Task item: Each record is to be reproduced verbatim.

····················

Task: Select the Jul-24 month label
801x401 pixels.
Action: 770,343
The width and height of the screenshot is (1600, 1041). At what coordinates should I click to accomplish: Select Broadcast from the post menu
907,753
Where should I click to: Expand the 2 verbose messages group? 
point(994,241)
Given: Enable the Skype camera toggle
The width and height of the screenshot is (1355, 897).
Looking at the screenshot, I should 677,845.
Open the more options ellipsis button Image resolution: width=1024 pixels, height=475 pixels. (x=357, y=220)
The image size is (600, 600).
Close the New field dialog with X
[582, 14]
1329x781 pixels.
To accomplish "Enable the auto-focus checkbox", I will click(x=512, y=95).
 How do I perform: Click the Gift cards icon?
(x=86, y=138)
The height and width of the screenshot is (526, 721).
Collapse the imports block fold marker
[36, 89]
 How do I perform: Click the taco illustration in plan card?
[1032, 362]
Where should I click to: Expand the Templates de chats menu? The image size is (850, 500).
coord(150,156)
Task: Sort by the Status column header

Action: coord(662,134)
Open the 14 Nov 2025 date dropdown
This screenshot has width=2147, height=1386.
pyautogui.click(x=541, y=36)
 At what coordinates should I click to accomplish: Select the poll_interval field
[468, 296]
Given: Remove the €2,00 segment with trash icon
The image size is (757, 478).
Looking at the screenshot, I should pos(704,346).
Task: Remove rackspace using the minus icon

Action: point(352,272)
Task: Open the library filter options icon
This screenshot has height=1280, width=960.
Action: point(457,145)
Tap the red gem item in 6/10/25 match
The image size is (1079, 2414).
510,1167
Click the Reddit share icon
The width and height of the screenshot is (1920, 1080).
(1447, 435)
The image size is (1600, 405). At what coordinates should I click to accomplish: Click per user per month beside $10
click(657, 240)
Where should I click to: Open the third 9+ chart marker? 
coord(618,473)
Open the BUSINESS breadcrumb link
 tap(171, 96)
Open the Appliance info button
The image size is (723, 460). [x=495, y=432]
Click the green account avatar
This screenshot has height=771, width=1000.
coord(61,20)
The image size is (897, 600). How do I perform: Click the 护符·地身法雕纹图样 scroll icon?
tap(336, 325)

····················

Answer to the exercise:
Task: Select the Jul-24 month label
801x401 pixels.
Action: 770,343
The width and height of the screenshot is (1600, 1041). At what coordinates should I click to accomplish: Select Broadcast from the post menu
907,753
Where should I click to: Expand the 2 verbose messages group? 
point(994,241)
Given: Enable the Skype camera toggle
The width and height of the screenshot is (1355, 897).
Looking at the screenshot, I should 677,845.
Open the more options ellipsis button Image resolution: width=1024 pixels, height=475 pixels. (x=357, y=220)
The image size is (600, 600).
Close the New field dialog with X
[582, 14]
1329x781 pixels.
To accomplish "Enable the auto-focus checkbox", I will click(x=512, y=95).
 How do I perform: Click the Gift cards icon?
(x=86, y=138)
The height and width of the screenshot is (526, 721).
Collapse the imports block fold marker
[36, 89]
 How do I perform: Click the taco illustration in plan card?
[1032, 362]
Where should I click to: Expand the Templates de chats menu? The image size is (850, 500).
coord(150,156)
Task: Sort by the Status column header

Action: coord(662,134)
Open the 14 Nov 2025 date dropdown
This screenshot has width=2147, height=1386.
pyautogui.click(x=541, y=36)
 At what coordinates should I click to accomplish: Select the poll_interval field
[468, 296]
Given: Remove the €2,00 segment with trash icon
The image size is (757, 478).
Looking at the screenshot, I should pos(704,346).
Task: Remove rackspace using the minus icon

Action: point(352,272)
Task: Open the library filter options icon
This screenshot has height=1280, width=960.
Action: point(457,145)
Tap the red gem item in 6/10/25 match
The image size is (1079, 2414).
510,1167
Click the Reddit share icon
The width and height of the screenshot is (1920, 1080).
(1447, 435)
The image size is (1600, 405). At what coordinates should I click to accomplish: Click per user per month beside $10
click(657, 240)
Where should I click to: Open the third 9+ chart marker? 
coord(618,473)
Open the BUSINESS breadcrumb link
 tap(171, 96)
Open the Appliance info button
The image size is (723, 460). [x=495, y=432]
Click the green account avatar
This screenshot has height=771, width=1000.
coord(61,20)
The image size is (897, 600). How do I perform: Click the 护符·地身法雕纹图样 scroll icon?
tap(336, 325)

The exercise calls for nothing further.